第4話 対決、スライム


(……なんだ此奴!? 俺を襲う気なのか‼)


 思わず身構えるがスライムは飛ぶ前と同様に只震えているだけである。


 (何を考えているか分からん、せめて目に似た器官があればいいものの……)


 スライムの中心で相変わらず奇妙な球体が浮いているが、それを見ただけでは此奴が何をしたいのか全く分からない。


 (後ろが無理なら横を一気に駆け抜けるか? ……いや、此奴の左右は背の高い草が生えているし、足元が見えないから何かあったらつまずくかもしれない……何より此奴の脇を通る際に何をしてくるか分かったもんじゃない、なら……)


 俺はチラリと視線を右に向ける。今俺がいるこの場所は別に簡単に歩いて回れる場所じゃない。俺がここまで歩いてきた所や此奴の後ろは獣道なのか比較的高い草が生えておらず、木が密集していることもなくて歩きやすい、そういう道のような所を優先して歩いていたからこそ不慣れな森の中でも俺はどうにか前に進むことが出来ていた。
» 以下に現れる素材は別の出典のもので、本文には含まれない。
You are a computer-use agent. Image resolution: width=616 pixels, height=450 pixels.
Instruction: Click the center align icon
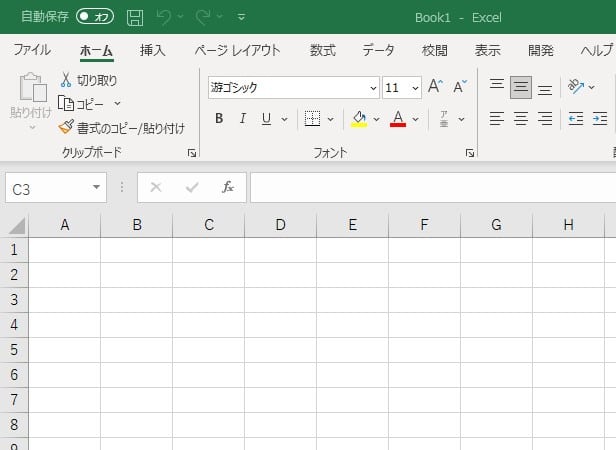[520, 119]
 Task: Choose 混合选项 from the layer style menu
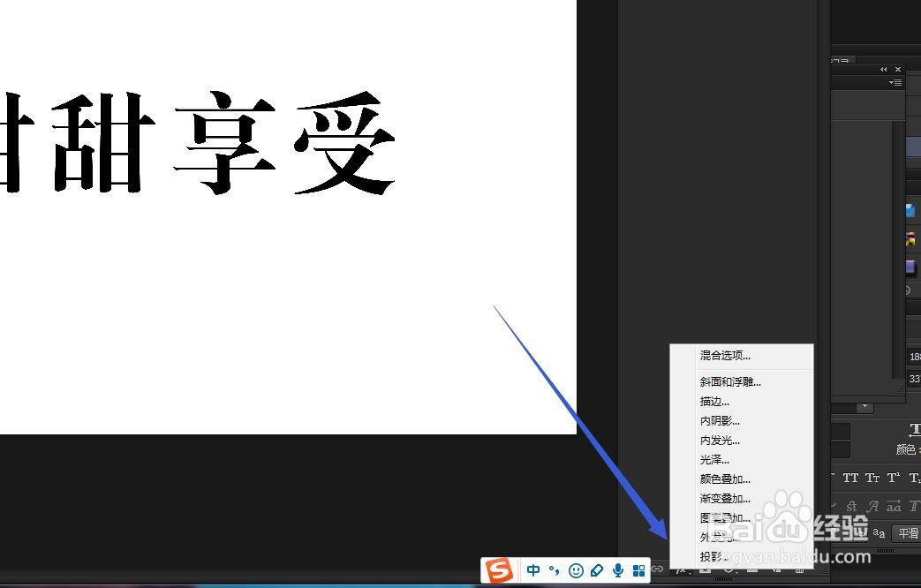point(724,355)
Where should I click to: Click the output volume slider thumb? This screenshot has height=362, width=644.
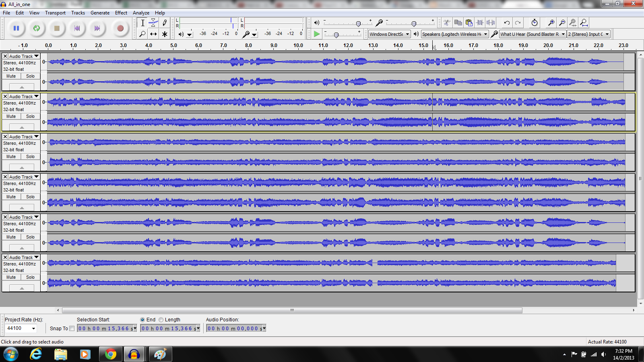tap(358, 24)
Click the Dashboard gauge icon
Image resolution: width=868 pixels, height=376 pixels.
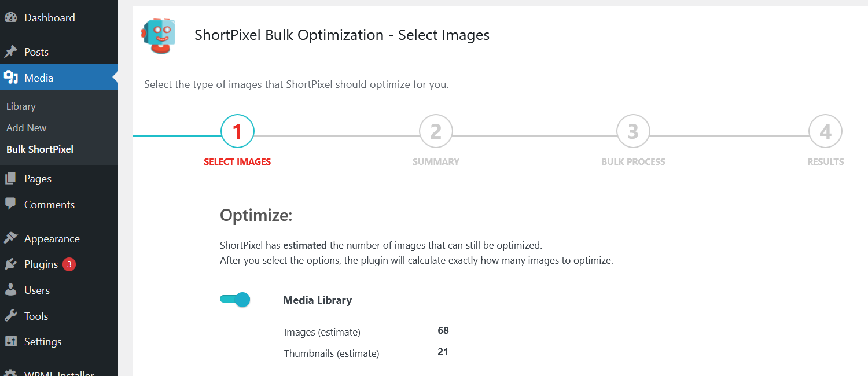click(10, 17)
 だが、俺の立っている場所からして右側は比較的背の高い草はなく、足元は見えないものの歩くことはまだできるだろう。今までは蛇や毒虫、棘のある植物の存在などを嫌って通ろうと思わなかったが、背に腹は代えられない。此奴から逃れるためなら多少無茶してでも一気に右側に走ってみるか。


 幸い、向こうは足が速いわけでもないし、さっきの距離の詰め方を見るに、それなりの跳躍力はあるようだがそれでもまだ俺が走る方が速いはずだ。


 (よし、心の中で三秒数えて、それから全力で走るぞ……)


 俺はジッと、スライムの方に視線を合わせつつもカウントを始める。


 (1……2……3、今!)


 俺は右を向くと全速力で走り出す、自分で思っていたよりも好スタートを切れたのでこの時点で完全に振り切れると思ったが……


 プルンッ、ドサ


 ……しかし回り込まれてしまった、脳内にそんなテロップが表示されたような気がした。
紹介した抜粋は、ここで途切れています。